染色体またはプラスミドベースの遺伝子発現に多遺伝子プラスミドを適用する

  1. 染色体遺伝子発現のために多遺伝子プラスミドを酵母ゲノムに組み込む ( 図5)
    1. 目的の遺伝子座に対するガイドRNA(gRNA)を設計します。ベンチリング、CRISPRdirect 43、CHOPCHOP44などの複数のオンライン・リソースを使用して、ターゲット上の最大特異性を決定することをお勧めします。
    2. 合成した20-nt gRNAをギブソンクローニングによりpCASプラスミド45 にクローン化する。それぞれ3'のHDVリボザイムと5'のtracrRNAに結合する逆プライマー対を用いてPCRによりpCASプラスミドを直線化する(図5)。あるいは、gRNAをsgRNAドロップアウトプラスミド(pYTK050)にクローンし、リンカーを用いて中退プラスミドをカセットプラスミドに組み立てます。その後、Cas9の部分プラスミド(pYTK036)でCas9 TUを組み立てます。最後に、Cas9 TUとsgRNA TUを複製型の多遺伝子プラスミドに組み立てます。
    3. 1 μLの NotI-HF酵素を一晩で1 μLで、5~15 μgの統合多遺伝子プラスミドを直線化します。pCAS-gRNAと線形統合型多遺伝子プラスミドの1 μgを S.cerevisiaeに変換する。市販の酵母変換キットを使用するか、ガイツとSchiestl、200746によってプロトコルに従って有能な細胞を準備します。
      注:NotI消化後に線形化された多遺伝子プラスミドを精製する必要はありません。
    4. 回収後に細胞をペレットに、上清を捨て、等量の水で洗浄する。完全な合成培地(CSM)中退プレートまたは酵母エキスペプトンデキストロース培地(YPD)プレート上のプレートは、酵母選択的マーカーに応じて、抗生物質を用いた。コロニーが形成される2日間、37°Cでインキュベートする。コロニーが見られない場合は、30°Cでさらに1〜2日間インキュベートする。
    5. コロニーPCR47による統合のためのスクリーニング酵母コロニー。
    6. pCASを治すために、非選択的なYPDプレートに正しい統合を有するコロニーを抜き出す。一晩で30°Cで成長します。新鮮なYPDプレートにYPDプレートから1コロニーをストリーク。再び、一晩で30°Cで成長する。第2のYPDプレートから、pCASの選択マーカーであるYPDプラス100μg/mLヌルセオトリシンにコロニーをストリークする。

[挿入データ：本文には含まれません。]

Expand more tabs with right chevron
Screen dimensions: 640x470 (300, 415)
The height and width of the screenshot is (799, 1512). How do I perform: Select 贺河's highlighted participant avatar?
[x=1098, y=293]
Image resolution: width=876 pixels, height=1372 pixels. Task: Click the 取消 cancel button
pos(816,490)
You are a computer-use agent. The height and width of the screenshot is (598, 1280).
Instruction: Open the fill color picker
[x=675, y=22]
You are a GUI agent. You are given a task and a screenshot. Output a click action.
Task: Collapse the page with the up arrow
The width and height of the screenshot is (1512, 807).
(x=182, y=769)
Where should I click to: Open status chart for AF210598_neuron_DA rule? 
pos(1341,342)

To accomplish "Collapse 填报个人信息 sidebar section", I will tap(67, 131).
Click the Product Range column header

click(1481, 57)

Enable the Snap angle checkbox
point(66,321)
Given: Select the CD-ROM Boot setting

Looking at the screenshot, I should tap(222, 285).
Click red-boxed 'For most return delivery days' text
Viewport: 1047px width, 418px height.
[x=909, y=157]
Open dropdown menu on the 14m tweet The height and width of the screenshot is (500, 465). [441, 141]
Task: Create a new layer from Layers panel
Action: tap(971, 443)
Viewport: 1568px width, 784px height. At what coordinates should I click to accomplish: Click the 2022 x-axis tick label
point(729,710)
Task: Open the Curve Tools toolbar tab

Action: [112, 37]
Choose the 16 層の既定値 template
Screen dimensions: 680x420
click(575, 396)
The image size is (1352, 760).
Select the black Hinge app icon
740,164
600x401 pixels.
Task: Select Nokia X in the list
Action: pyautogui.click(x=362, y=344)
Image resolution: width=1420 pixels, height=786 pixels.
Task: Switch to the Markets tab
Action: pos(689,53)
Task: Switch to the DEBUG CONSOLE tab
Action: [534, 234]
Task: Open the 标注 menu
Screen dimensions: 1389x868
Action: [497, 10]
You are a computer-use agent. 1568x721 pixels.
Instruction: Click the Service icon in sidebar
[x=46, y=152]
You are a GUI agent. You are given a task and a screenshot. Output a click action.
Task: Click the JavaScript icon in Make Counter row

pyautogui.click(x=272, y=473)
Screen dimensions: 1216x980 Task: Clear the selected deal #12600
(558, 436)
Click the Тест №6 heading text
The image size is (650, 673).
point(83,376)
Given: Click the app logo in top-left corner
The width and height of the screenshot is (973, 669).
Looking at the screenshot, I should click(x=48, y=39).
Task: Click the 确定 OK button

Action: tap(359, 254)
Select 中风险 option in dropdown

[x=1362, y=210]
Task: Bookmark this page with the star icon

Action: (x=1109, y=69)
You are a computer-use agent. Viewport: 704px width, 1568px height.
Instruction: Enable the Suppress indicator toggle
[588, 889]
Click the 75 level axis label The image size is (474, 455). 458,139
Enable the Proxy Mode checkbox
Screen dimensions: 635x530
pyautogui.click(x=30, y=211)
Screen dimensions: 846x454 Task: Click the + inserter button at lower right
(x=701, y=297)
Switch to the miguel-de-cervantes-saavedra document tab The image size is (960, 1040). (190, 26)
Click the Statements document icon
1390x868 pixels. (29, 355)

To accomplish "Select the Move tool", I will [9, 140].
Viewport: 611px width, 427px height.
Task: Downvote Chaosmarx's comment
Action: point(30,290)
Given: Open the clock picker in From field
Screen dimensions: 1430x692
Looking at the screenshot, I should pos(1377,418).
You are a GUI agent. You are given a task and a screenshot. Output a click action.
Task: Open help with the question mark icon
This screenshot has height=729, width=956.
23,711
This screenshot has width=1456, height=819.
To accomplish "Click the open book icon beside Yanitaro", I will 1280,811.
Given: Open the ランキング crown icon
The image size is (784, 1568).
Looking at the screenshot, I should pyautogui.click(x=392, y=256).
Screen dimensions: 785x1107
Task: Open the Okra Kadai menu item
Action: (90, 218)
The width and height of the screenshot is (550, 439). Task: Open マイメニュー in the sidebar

正常な硬化は、酵母細胞が選択的プレート上で増殖しない場合に起こります。
      注: pCAS プラスミドが 2 ラウンドの非選択的 YPD で硬化しない場合は、再び新しい YPD に 1~2 ラウンドの新しい YPD をシークします。
  2. プラスミドベースの遺伝子発現のための複製型多遺伝子プラスミドの変換
    1. 100 ng-1 μg 純粋なマルチ遺伝子プラスミドを S. cerevisiae の有能な細胞に変換します。
    2. 使用する酵母選択マーカーに応じて、CSMドロップアウトプレートまたはYPDプラス抗生物質プレートへの変換直後に酵母細胞をプレート。コロニーを形成するために2〜3日間30°Cでインキュベートする。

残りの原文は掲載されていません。